## Records provided
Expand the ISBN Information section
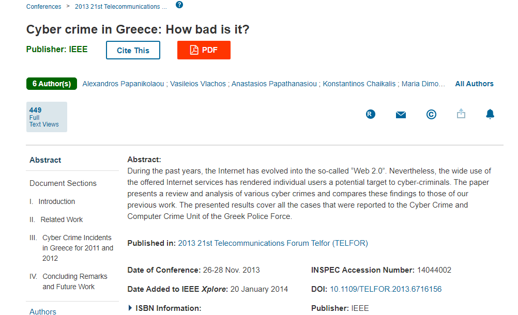Viewport: 518px width, 315px height. click(x=164, y=308)
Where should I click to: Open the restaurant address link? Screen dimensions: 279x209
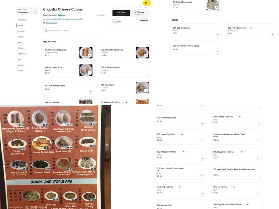pos(64,19)
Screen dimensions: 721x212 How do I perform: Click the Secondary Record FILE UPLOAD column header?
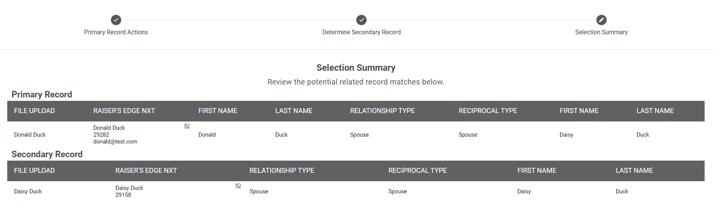coord(34,171)
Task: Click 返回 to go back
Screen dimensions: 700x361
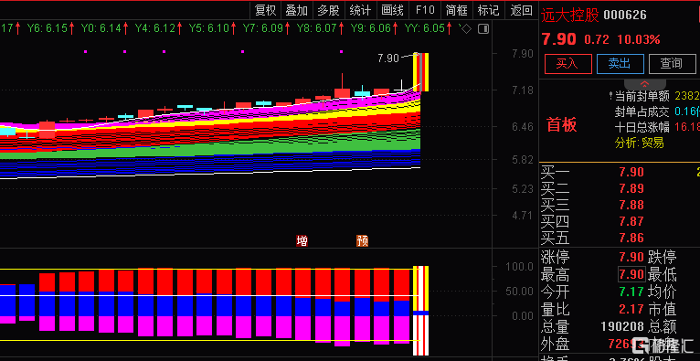Action: (521, 10)
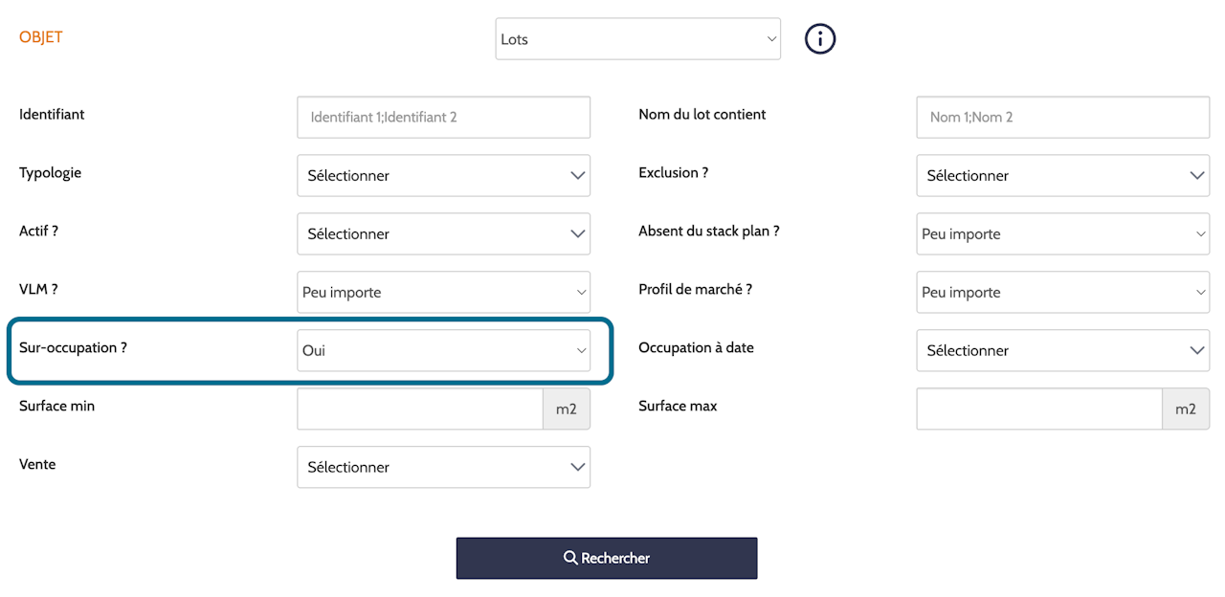Open the Actif selector
This screenshot has height=597, width=1225.
pos(443,233)
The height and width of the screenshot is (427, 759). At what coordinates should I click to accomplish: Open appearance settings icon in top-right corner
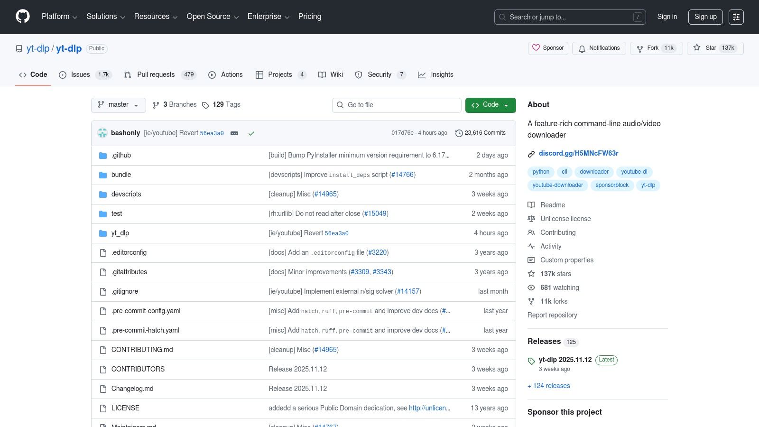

## To do
In the material, change "Screen dimensions" to "Display size" in everything from the line containing "Where should I" down to the line containing "coord(34,171)", leaving all else unchanged, and give only those lines back. Leave the pictures out of your answer.

## Response to the task
Where should I click to: Open the restaurant address link? Display size: 279x209
pos(64,19)
Display size: 721x212 How do I perform: Click the Secondary Record FILE UPLOAD column header?
coord(34,171)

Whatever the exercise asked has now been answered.